Answering a common industry concern in terms of choosing between multi-purpose and sports floors.
With more than 50 years’ experience in the local and international flooring industry, Denver Coleman, Chairman of Polyflor SA, answers questions posed by installers, architects and readers. In this issue, he discusses what factors determine the choice between multi-purpose and sports floors.
“What is the difference between multi-purpose and sports floors? Is there any specific material that is more suitable?” Marcus Elsbeth, Paarden Eiland
In South Africa there is generally some confusion between multi-purpose floors and sports floors. The main reason for this is that in many parts of the world, sports floors are often called “multi-purpose” sports floors because they are a suitable surface on which a variety of sports can be played. However, these facilities are usually still dedicated only to sports, and specialist sport-type shoes are required if one is permitted to play on these floors.
In South Africa the tendency is to refer to recreation halls as multi-purpose halls. These facilities are used for a variety of sports as well as for other uses and they therefore require a multi-purpose floor as opposed to a multi-purpose sports floor.
The difference between the two types of flooring is evident in their construction, design and fit-for-purpose specification. By choosing the correct option (depending on exact requirements), one will ensure a floor that not only performs as required but, also lasts for many years to come.
Therefore, knowing what type of use the floor will be subjected to is vitally important to establish at the outset of the project. Sports floors have special characteristics that make them suitable for an array of sports, including indent resistance, shock absorption, ball rebound and light-reflective values, all of which may be important depending on the type of sport being played.

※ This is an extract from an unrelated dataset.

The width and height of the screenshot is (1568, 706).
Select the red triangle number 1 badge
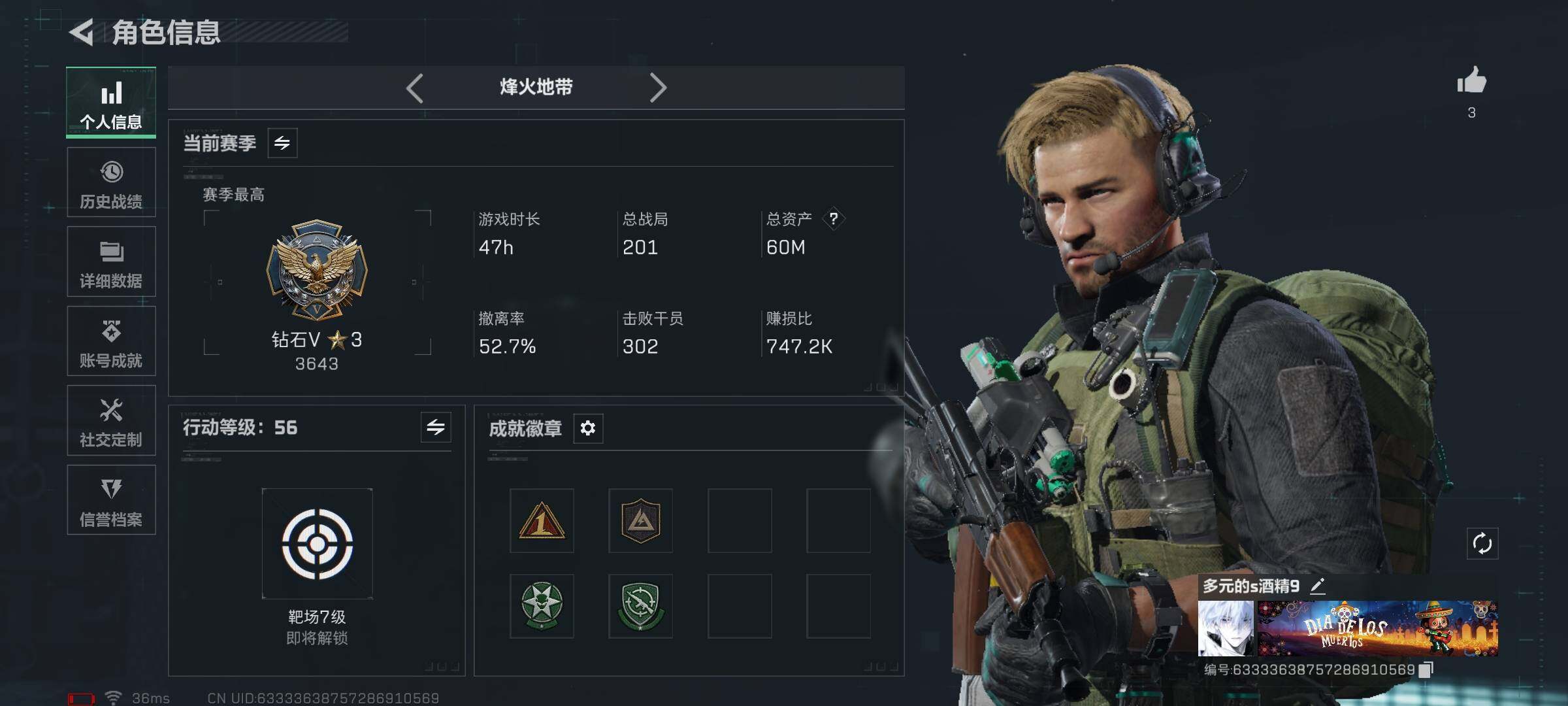[542, 520]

Part of the construction of a sports floor is usually a 6-8mm foam layer, making it unsuitable for use in a multi-purpose facility as regular shoes, high heels, exam desks and chairs will cause point loading and damage the flooring.
Suitable floors for real multi-purpose use can include various types of wood. While not really soft or spongy underfoot, it is still suitable for social sport activities such as basketball and badminton. Similarly, recycled rubber flooring is well suited for sports whilst being tough enough to handle desks, chairs etc. for dances and exams without damage. These can also be sealed with a suitable sealer to aid with maintenance.
Where budgets are tight and a hard-wearing floor is required, a standard vinyl sheet floor will be a suitable option. While it may not be comprised of special sport properties, many sports can be played on this type of floor.
In all cases, entrances should have good entrance matting and dirt barriers to prevent both grit and dust from getting into the building and onto the floor, as it will shorten the life of the flooring, and will be dangerous for those using it for sporting purposes.
In both sports floors and floors for multi-purpose halls, the sub-base and screed should be level, preferably achieved using a self-levelling screed to ensure it will be visually appealing and safe for sportsmen/women.
A SANS 10155 Class A screed of less than 3mm variation in one direction over 3m is the required specification. Below the surface moisture tests must be conducted before installation and if needed, a suitable moisture barrier should be applied as good adhesion is vital for these floor types.
If you have any flooring question relating to design, installation, problems or commentary you wish to share with Denver, please e-mail him at firstname.lastname@example.org with ASK DENVER in the subject line, or phone Blythe at Polyflor on (011) 609 3500.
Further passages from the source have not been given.